Thirty clinical C. albicans isolates, pre-selected for enzyme production were subjected to ten sequential in vitro passages. Enzymatic activities of phospholipase, proteinase and esterase were quantified at each passage. Phenotypic stability was assessed on each passages by the colony morphology, and fluconazole susceptibility was performed at passages 1, 5 and 10 by the standard broth microdilution method.

Results

Serial passaging induced significant variation, isolate-dependent instability. Dynamic phenotypic switching between different colony morphologies were realized. Enzyme stability was factor-specific: while proteinase activities showed significant fluctuation, phospholipase and esterase were more stable.
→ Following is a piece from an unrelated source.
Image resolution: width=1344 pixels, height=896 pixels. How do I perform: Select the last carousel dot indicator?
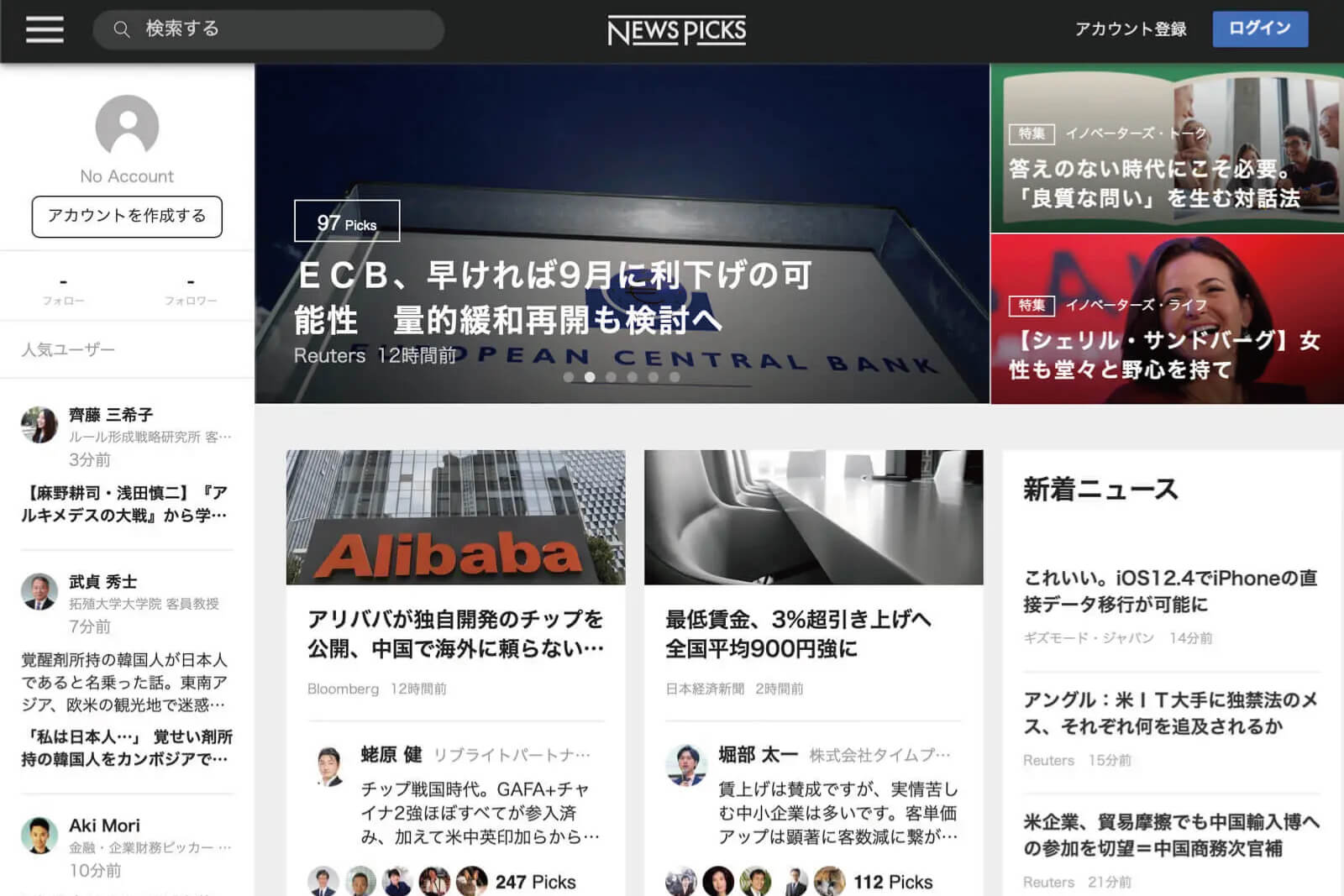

Crucially, fluconazole susceptibility and the minimum inhibitory concentration (MIC) changed in both directions; two resistant isolates reverted to susceptible, and three susceptible isolates acquired resistance and majority of the isolates revealed MIC variation.

Conclusion

Routine laboratory passaging can fundamentally and unpredictably alter critical pathogenic traits in C. albicans, including phenotype, enzyme production, and antifungal resistance. Such plasticity challenges the reliability of data generated from high-passage strains. These findings emphasize the need to use low-passage clinical isolates in research and diagnostics as a way of obtaining results that truly reflect the in vivo virulence potential of the pathogen.